Judy Piatkus was a publisher with an eye for talent. I say that slightly with tongue in cheek, since she took me on when I was a new writer, but it's still true. Among others, she took on Judith Cutler and Kate Ellis at the start of their careers, and the Piatkus name is now a respected imprint of Little, Brown. My first novel, All the Lonely People, appeared in 1991 and in the very same year Judy published Guy Cullingford's final novel, Bother at the Barbican, although she did tell me a while back that she could not, after so many years, actually recall it.
I've mentioned my enthusiasm for Cullingford before. She (the name was a pseudonym for Constance Taylor) tried to do something different with every book. And here, she mines her own experience of life in a flat in the Barbican complex in London to interesting effect. Oddly enough, I have some knowledge of flat life in the Barbican since back in the late 70s, Michael Shanks, a lovely man whose daughter later became Mrs Edwards, and who had a flat in the Barbican, kindly let us stay there for a week while we explored London. Very memorable.
So what about the story? We begin in what you might call Celia Fremlin territory. Bertha Harris, recently widowed, leads a solitary life in her flat, but finds her niece and three nephews suddenly taking an interest in her. She suspects, quite rightly, that they have inheritance in mind. Her anxieties grow, and before long she wonders if one of them might be contemplating her murder.

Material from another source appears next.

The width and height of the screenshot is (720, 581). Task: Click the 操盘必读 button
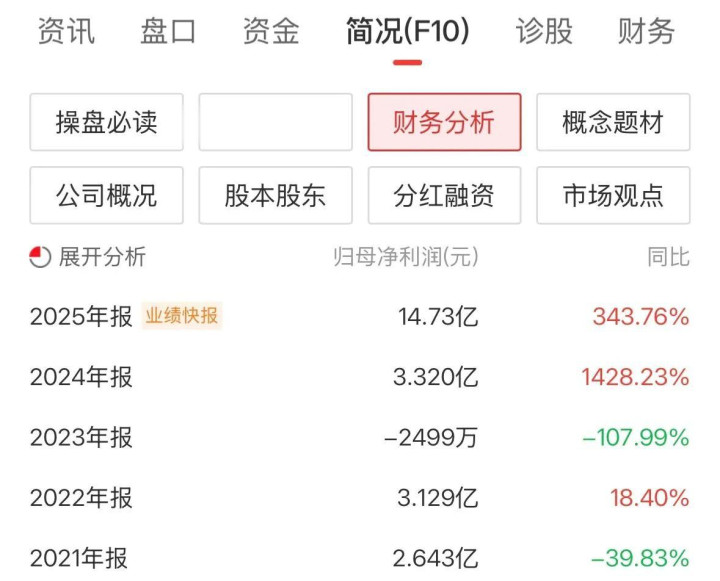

This is a slow-burn novel. Cullingford was born in 1907 and this is a book about an old lady that is evidently written by an old lady. And yet, there's something insidiously seductive about the storyline. Eventually, I realised that this is the closest thing I've ever read to Francis Iles' story about a born victim, Before the Fact. Except that it's much more obscure - I've never even come across a review of the story. The ending is perhaps rather too peremptory, especially considering the very steady pace of the build-up, but this is an interesting and unusual story which I enjoyed reading. Like so much of Cullingford's work, it deserves to be better knonw.